Here are some numbers that illustrate the insanity of women’s clothing sizes: A size 8 dress today is nearly the equivalent of a size 16 dress in 1958. And a size 8 dress of 1958 doesn’t even have a modern-day equivalent — the waist and bust measurements of a Mad Men-era 8 come in smaller than today’s size 00.
These measurements come from official sizing standards once maintained by the National Bureau of Standards (now the National Institute of Standards and Technology) and taken over in recent years by the American Society of Testing and Materials.
Vanity sizing, or size inflation, is the phenomenon of ready-to-wear clothing of the same nominal size becoming bigger in physical size over time. This has been documented primarily in the United States and the United Kingdom. Vanity sizing tends to occur where clothing sizes are not standardized, such as the U.S. market. In the United States, although clothing size standards exist (i.e., ASTM), most companies do not use them any longer.

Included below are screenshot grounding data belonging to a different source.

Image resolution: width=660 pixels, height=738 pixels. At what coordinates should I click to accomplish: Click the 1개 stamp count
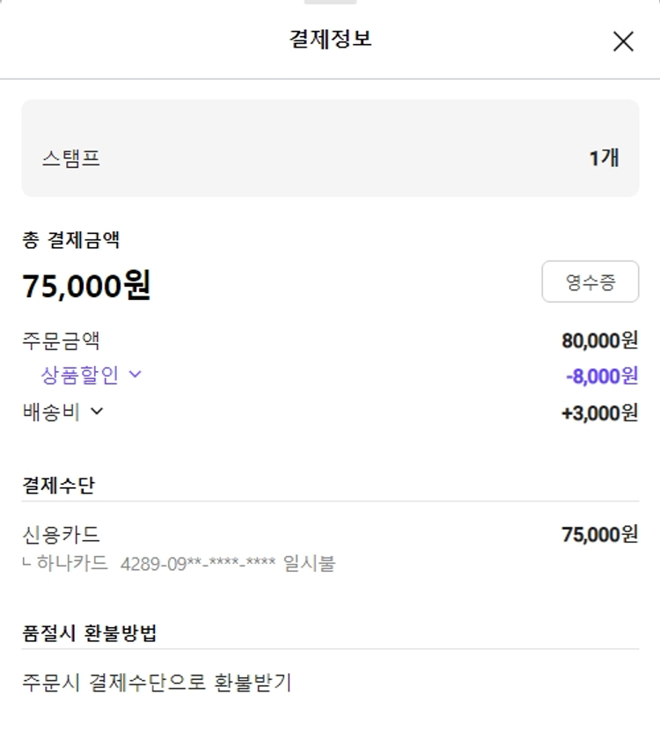[604, 158]
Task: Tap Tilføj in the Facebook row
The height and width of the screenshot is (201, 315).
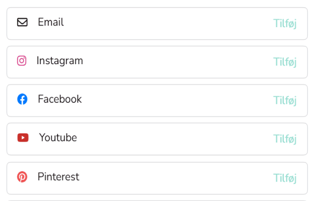Action: (x=285, y=100)

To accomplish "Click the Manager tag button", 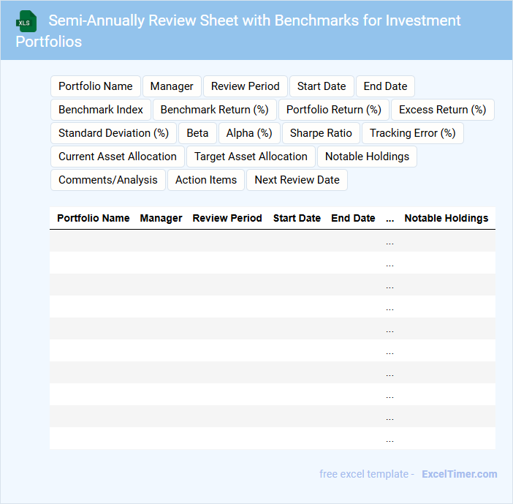I will click(x=172, y=86).
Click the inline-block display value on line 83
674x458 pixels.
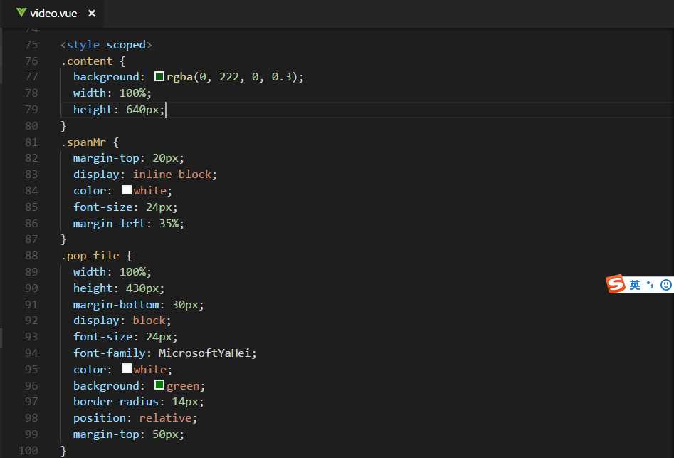[175, 174]
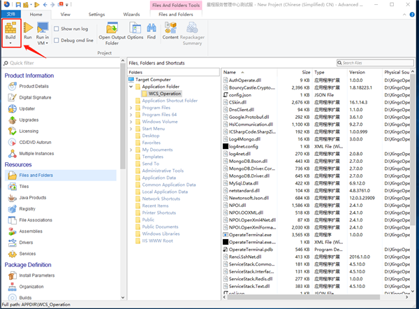Open the Run in VM dropdown
The image size is (419, 309).
click(x=43, y=44)
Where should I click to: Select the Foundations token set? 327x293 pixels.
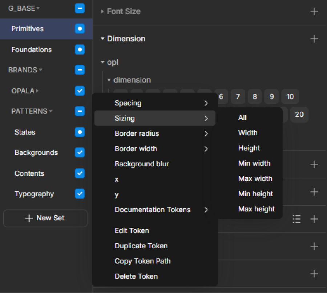coord(32,50)
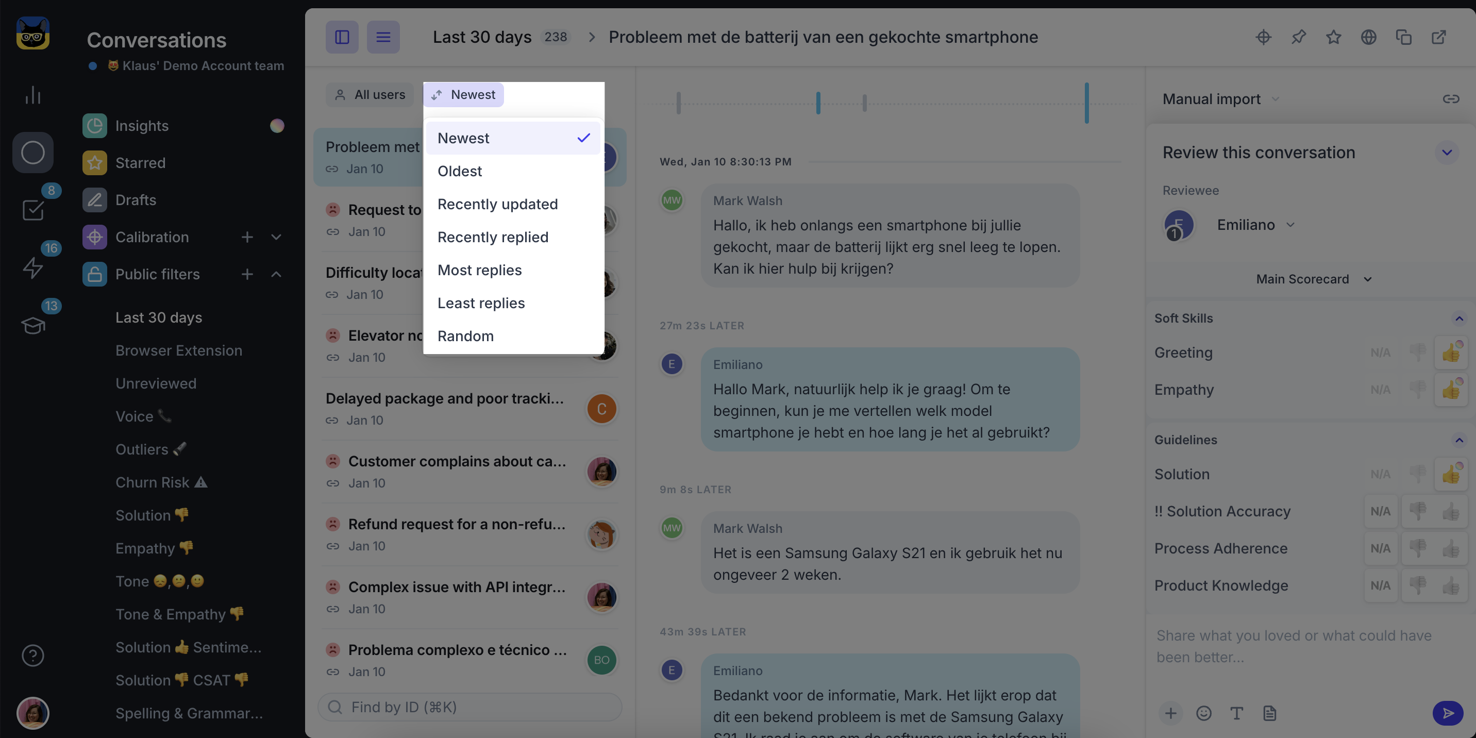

Size inconsistency has existed since at least 1937. In Sears‘s 1937 catalog, a size 14 dress had a bust size of 32 inches (81 cm). In 1967, the same bust size was a size 8. In 2011, it was a size 0. Some argue that vanity sizing is designed to satisfy wearers’ wishes to appear thin and feel better about themselves. Designer Nicole Miller introduced size 0 because of its strong California presence and to satisfy the request of many Asian customers. It introduced subzero sizes for naturally petite women. However, the increasing size of clothing with the same nominal size caused Nicole Miller to introduce size 0, 00, or subzero sizes. (The UK’s Chief Medical Officer has suggested that vanity sizing has contributed to the normalisation of obesity in society.)
In 2003, a study that measured over 1,000 pairs of women’s pants found that pants from more expensive brands tended to be smaller than those from cheaper brands with the same nominal size.
Centers for Disease Control and Prevention data show that the average American woman today weighs about as much as the average 1960s man. And while the weight story is pretty straightforward — Americans got heavier — the story behind the dress sizes is a little more complicated, as any woman who’s ever shopped for clothes could probably tell you.